Après avoir rappelé l’engagement très ancien de son pays en faveur d’un ancrage stratégique à l’espace européen, Saïda Chtioui a plaidé également pour que la politique de l’UE en direction des pays sud-méditerranéens soit respectueuse « de la souveraineté et des spécificités » de ces pays, « particulièrement pour la coopération renforcée dans les domaines politique, de justice, d’affaires intérieures et de rapprochement législatif et réglementaire ». Traduire : l’UE n’a pas à dicter à ses partenaires du Sud la cadence de leurs réformes politiques.
« Ce ne sont pas seulement les fonds publics de l’UE qui ont accéléré le développement des pays de l’Europe centrale et orientale, mais les flux de capitaux privés étrangers attirés par les économies largement libéralisées de ces pays », a déclaré Joe Borg, ancien ministre des Affaires étrangères de Malte et nouveau membre de la Commission européenne, dans une intervention axée sur les opportunités que l’Europe élargie offre à ses partenaires du Sud. Pour attirer davantage d’IDE, les pays du Sud devraient donc, selon lui, approfondir leurs réformes économiques et politiques et avancer sur la voie de la bonne gouvernance.
« L’élargissement n’est pas une porte qui se referme. Il est, plus exactement, l’expression d’un besoin d’ouverture à de nouveaux voisins », a aussi expliqué Joe Borg, avant d’ajouter, sur un ton rassurant : « la Tunisie doit être capable de développer ses exportations vers l’Europe centrale et orientale, mais aussi d’attirer des touristes. Pour cela, elle doit faire un effort en direction de ces pays pour mieux connaître leurs besoins et mieux y promouvoir ses produits. »
C’est justement sur ce thème de l’« accès au marché » que Chedly Ayari, professeur d’économie à l’université de Tunis, a axé sa contribution au séminaire. Les échanges commerciaux de la Tunisie avec les dix nouveaux membres de l’UE sont modestes (seulement 173 millions d’euros en 2003). De même, la balance commerciale de la Tunisie avec ces pays est déficitaire (- 107 millions d’euros au cours de la même année). « Avec l’élargissement de l’UE, ce flux commercial ne pourra que s’accroître, et dans les deux sens », a noté le conférencier.

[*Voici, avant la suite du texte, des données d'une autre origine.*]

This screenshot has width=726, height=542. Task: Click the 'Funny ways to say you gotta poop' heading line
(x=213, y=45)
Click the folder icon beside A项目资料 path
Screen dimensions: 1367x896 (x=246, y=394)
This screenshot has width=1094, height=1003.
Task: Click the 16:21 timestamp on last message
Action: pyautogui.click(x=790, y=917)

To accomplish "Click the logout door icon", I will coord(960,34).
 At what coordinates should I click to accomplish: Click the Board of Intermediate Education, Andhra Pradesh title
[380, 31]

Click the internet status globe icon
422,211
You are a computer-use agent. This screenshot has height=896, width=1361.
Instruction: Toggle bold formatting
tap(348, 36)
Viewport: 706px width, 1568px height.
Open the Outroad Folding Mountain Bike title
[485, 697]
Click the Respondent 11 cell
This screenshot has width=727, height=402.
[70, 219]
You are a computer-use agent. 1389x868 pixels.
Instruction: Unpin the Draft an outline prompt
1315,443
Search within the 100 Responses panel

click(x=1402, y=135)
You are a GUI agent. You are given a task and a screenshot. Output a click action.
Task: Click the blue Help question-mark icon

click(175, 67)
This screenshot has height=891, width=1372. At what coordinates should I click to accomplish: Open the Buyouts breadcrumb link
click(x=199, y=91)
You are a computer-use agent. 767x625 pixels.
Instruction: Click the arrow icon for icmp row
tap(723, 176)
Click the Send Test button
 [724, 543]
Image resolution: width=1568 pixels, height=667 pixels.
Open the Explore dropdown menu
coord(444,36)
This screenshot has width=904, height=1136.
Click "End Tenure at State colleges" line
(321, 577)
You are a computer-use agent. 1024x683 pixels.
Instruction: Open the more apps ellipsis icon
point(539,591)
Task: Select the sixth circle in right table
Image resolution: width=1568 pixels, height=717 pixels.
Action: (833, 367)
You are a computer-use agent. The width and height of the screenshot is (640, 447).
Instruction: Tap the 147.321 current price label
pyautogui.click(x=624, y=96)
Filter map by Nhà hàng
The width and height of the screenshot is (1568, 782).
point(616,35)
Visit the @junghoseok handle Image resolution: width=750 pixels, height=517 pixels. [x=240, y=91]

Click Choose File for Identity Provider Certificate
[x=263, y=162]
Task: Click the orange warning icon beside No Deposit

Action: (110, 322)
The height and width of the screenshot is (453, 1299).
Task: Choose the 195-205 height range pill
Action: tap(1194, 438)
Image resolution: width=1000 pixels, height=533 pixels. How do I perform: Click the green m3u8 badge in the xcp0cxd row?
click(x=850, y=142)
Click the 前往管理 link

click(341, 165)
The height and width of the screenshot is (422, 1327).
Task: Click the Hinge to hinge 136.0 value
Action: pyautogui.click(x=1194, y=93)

Chedly Ayari a relevé un autre enjeu : l’Allemagne absorbe près de la moitié des échanges des nouveaux membres de l’Union. Si ce tropisme germanique perdure, les parts de marché de la Tunisie sur le marché allemand – qui absorbe 18 % des exportations du pays – risquent de se rétrécir comme peau de chagrin. Autre indicateur qui devrait inquiéter les Tunisiens : leurs parts sur le marché européen (qui représente 80 % de leurs exportations) sont restées stables – autour de 0,6 % entre 1995 et 2001 – alors que celles des nouveaux membres de l’UE ont augmenté de manière sensible. Ainsi, par exemple, les parts de la Hongrie sont passées de 1,4 % à 2,4 % et celles de la République tchèque de 1,7 % à 2,4 %. Si cette tendance se renforce, les exportateurs tunisiens ont de quoi s’inquiéter. Pis : le trade diversion (« détournement du trafic commercial ») pourrait se faire à leurs dépens.
En guise de conclusion, l’ancien ministre de l’Économie a appelé à une « initiative Est-Sud » ou « 10 + 10 », qui réunirait les 10 nouveaux États membres de l’UE et les 10 PPM. Objectif : renforcer la coopération entre les deux ensembles, notamment dans le secteur des technologies de pointe, où leurs expériences et expertises respectives pourraient être complémentaires dans le cadre du grand marché euro-méditerranéen.